Tchad : Succès Masra définitivement condamné à 20 ans de prison ferme
La Cour suprême de N’Djamena a rendu une décision historique en rejetant le dernier recours de l’ancien Premier ministre tchadien Succès Masra. Sa condamnation à deux décennies de détention est désormais irrévocable, marquant un tournant dans l’affaire des violences de Mandakao.

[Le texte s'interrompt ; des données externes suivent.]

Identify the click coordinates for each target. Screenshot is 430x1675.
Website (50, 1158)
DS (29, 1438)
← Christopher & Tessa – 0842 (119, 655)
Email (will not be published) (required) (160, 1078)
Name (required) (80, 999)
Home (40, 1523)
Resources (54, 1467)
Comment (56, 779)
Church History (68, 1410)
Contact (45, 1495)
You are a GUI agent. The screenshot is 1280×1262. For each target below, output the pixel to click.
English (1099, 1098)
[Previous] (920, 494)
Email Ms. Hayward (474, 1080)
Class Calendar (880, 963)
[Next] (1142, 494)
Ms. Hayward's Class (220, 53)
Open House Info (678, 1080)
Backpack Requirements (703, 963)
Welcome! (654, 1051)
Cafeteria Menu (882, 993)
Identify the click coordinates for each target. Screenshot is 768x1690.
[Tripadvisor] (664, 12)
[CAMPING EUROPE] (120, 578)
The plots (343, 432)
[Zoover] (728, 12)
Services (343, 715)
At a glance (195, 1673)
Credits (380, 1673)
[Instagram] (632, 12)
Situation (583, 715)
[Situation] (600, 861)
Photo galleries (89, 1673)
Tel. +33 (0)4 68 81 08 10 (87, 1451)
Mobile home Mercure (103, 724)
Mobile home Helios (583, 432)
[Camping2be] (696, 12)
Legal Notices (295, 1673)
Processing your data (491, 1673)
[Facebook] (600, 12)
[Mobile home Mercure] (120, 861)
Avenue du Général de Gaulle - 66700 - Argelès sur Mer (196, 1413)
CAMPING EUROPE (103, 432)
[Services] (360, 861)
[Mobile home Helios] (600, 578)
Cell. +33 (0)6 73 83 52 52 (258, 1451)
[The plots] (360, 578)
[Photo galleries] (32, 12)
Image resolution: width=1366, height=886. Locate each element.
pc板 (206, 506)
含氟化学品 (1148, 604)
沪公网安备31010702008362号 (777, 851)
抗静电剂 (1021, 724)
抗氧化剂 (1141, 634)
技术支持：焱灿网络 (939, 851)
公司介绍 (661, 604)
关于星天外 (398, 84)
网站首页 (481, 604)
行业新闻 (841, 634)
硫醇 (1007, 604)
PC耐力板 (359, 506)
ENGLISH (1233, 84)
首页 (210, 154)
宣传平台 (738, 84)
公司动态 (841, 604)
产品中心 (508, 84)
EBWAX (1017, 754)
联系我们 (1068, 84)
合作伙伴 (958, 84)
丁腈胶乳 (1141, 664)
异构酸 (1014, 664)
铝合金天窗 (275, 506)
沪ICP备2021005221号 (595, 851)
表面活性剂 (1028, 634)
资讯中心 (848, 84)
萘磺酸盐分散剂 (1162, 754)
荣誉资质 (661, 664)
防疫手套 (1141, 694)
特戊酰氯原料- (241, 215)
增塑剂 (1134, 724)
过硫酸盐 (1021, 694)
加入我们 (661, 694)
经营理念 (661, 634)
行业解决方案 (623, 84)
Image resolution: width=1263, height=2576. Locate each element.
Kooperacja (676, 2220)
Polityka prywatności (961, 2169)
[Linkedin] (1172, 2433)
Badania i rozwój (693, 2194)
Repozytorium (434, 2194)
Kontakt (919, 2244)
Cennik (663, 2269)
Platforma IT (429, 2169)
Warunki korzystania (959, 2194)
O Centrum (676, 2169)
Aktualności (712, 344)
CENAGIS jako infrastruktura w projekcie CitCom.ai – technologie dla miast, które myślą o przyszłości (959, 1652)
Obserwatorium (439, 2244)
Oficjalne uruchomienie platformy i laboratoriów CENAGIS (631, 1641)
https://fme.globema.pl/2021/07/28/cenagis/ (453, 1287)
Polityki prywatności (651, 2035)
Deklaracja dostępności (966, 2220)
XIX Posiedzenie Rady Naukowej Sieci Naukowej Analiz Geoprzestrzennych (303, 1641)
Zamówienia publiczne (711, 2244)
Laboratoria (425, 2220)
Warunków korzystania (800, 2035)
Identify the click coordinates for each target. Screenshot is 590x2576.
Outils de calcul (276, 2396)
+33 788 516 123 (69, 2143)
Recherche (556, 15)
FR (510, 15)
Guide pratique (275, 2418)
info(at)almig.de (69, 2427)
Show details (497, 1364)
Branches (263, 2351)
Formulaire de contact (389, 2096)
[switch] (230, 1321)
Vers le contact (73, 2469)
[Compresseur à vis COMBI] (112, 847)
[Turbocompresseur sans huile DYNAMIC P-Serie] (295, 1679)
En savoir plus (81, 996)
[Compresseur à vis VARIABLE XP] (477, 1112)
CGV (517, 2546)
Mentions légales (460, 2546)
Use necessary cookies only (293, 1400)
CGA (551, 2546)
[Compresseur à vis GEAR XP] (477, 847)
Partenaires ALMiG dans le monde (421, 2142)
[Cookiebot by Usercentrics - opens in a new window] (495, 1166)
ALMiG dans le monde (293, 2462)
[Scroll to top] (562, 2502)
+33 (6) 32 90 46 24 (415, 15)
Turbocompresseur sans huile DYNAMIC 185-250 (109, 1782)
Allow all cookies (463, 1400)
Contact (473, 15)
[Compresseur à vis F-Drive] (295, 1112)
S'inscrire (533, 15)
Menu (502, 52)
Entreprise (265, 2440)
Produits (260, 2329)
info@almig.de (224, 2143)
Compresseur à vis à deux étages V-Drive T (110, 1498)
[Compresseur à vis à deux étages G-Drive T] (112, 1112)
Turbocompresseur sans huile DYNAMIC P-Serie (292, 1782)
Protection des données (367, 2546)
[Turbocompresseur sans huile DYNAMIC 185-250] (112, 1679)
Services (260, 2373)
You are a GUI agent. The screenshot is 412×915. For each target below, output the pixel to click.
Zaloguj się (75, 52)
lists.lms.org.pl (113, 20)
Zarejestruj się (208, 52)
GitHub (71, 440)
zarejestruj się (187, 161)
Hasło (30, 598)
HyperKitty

Une condamnation ferme confirmée par la plus haute juridiction tchadienne
L’ex-chef du gouvernement Succès Masra, figure politique majeure du Tchad et leader du parti Les Transformateurs, a vu sa condamnation à 20 ans de prison ferme définitivement entérinée. Le jeudi 21 mai, la Cour suprême de N’Djamena a statué en rejetant le pourvoi en cassation déposé par ses avocats, scellant ainsi le sort judiciaire de l’opposant.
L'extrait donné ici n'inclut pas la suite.